Authentication and Session Management

• Differentiate between authentication and authorization and understand their respective best practices.
• Apply best practices for error handling in authentication and session management processes.
• Select and implement strong password policies and guidelines.
• Understand the concepts of hashing and salting in the context of password security.
• Implement a secure "Forgot Password" flow to ensure robust user authentication.
• Differentiate between client-side and server-side session management and their implications.
• Implement and manage JWT-based session authentication securely.
• Understand and apply appropriate cookie attributes for secure session management.
• Recognize the threat of cross-site request forgery (CSRF) attacks and implement preventive measures.
• Identify and mitigate the risk of clickjacking attacks in web applications.

Input Handling

• Recognize common areas where injection attacks can occur and understand the basics of such attacks.
• Implement measures to harden applications against SQL injection attacks.
• Understand the risks associated with blind SQL injection attacks and how to defend against them.
• Differentiate between whitelist and blacklist input validation methods and their effectiveness in preventing attacks.
• Identify and defend against buffer overflow attacks in applications.
• Recognize the potential for embedded instructions and how they can lead to cross-site scripting (XSS) attacks.
• Implement strategies to prevent and mitigate cross-site scripting (XSS) attacks.
• Identify and address the attack surface of second-order injection attacks.

Authorization

• Understand the rationale for using indirect referencing in authorization processes.
• Apply the concept of least privilege when designing access control mechanisms.
• Implement role-based access security models for effective authorization.
• Recognize the difference between Time of Check and Time of Use vulnerabilities in authorization processes.
• Understand the basics of OAuth 2 authorization flows and their applications in modern security contexts.

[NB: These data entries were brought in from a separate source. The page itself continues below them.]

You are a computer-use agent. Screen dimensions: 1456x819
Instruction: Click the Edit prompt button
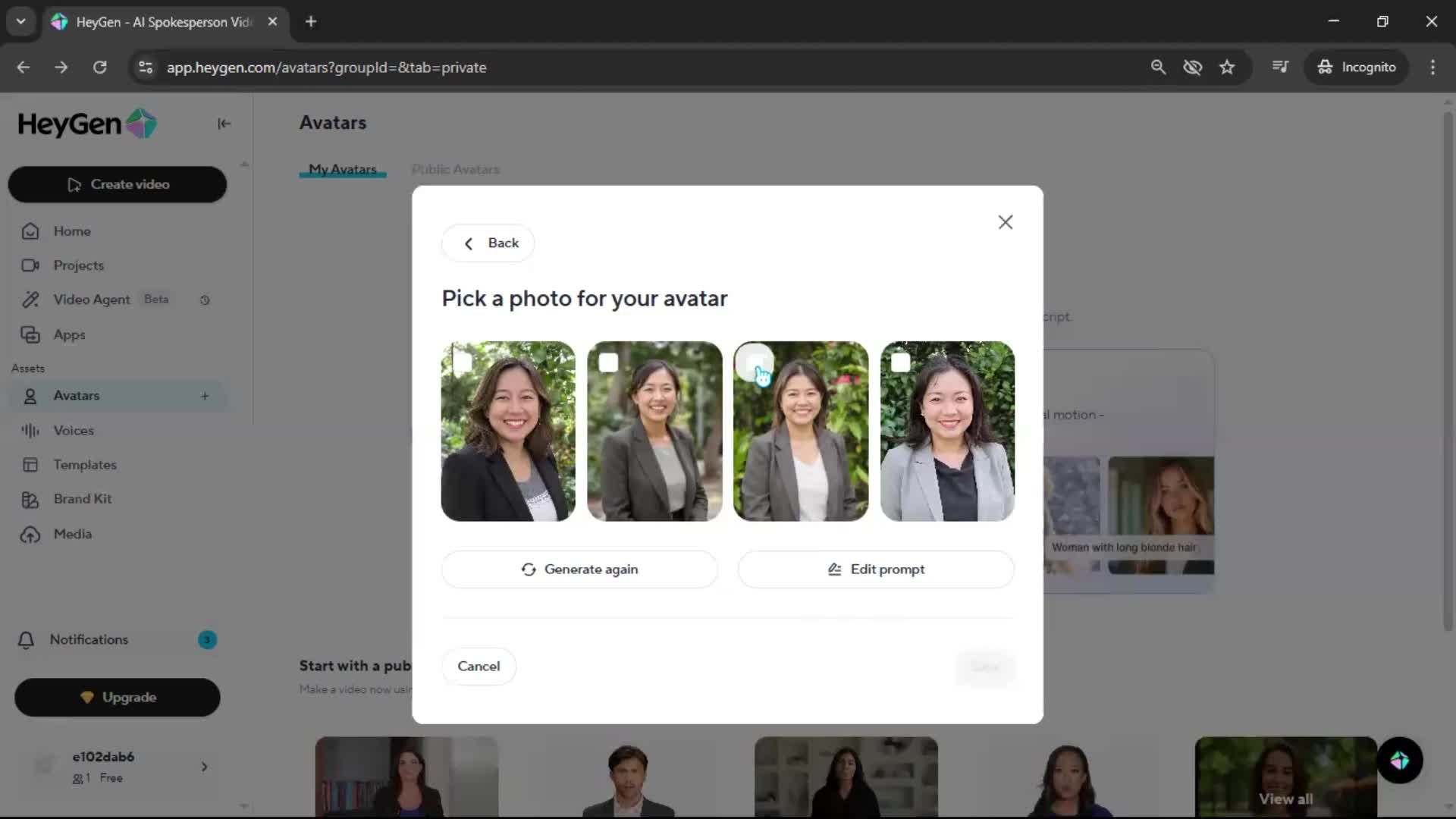click(x=876, y=569)
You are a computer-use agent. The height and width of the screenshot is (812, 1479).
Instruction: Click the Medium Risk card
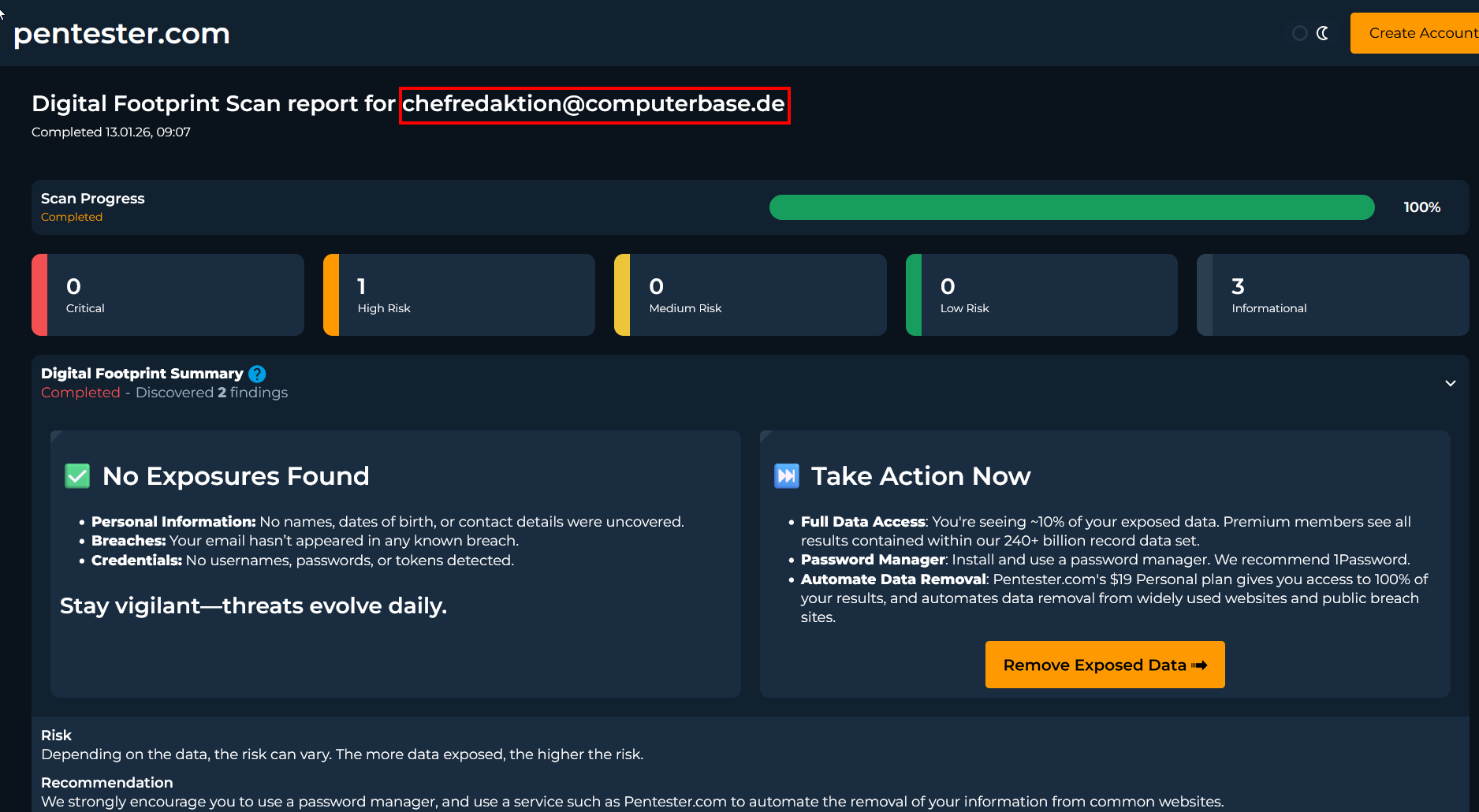[750, 294]
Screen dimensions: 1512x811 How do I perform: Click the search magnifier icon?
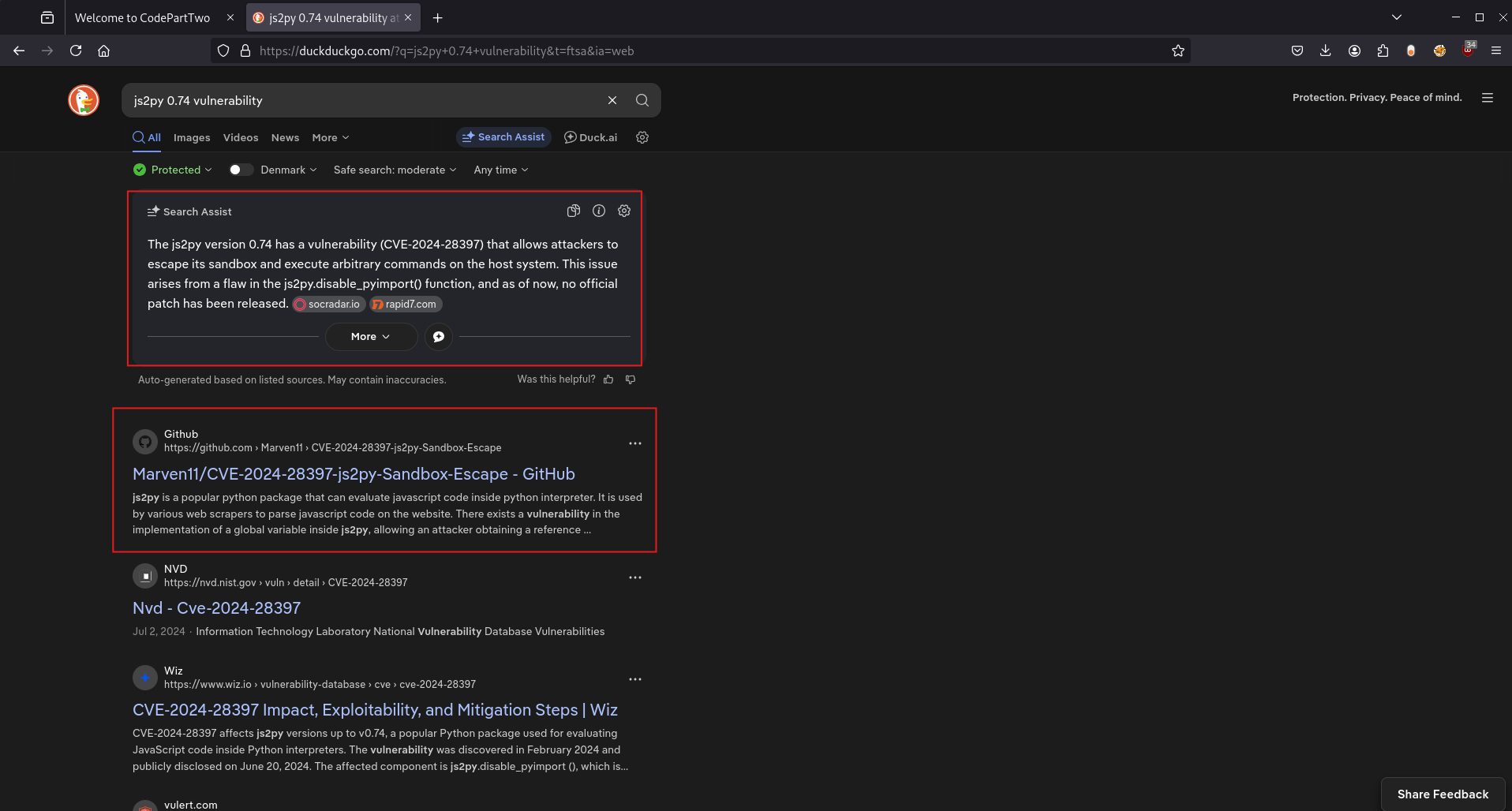coord(642,100)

Configuration, Error Handling, and Logging

• Integrate vulnerability scanning into development pipelines to identify and address security flaws early in the development lifecycle.
• Implement measures to prevent accidental information disclosure in application configurations and error handling processes.
• Reduce the attack surface of applications by implementing secure configuration practices.
• Prevent the inadvertent leakage of sensitive information through metadata in logging and error handling.
• Understand the concept of timing attacks and implement strategies to prevent them in secure systems.

Cryptography

• Differentiate between symmetric and asymmetric encryption methods and understand their applications in secure communication.
• Understand the role of digital signing in ensuring data integrity and authenticity.
• Comprehend the basics of Public Key Infrastructure (PKI) and its relevance in secure communication.
• Explain the process by which Transport Layer Security (TLS) establishes a symmetric key for secure communication.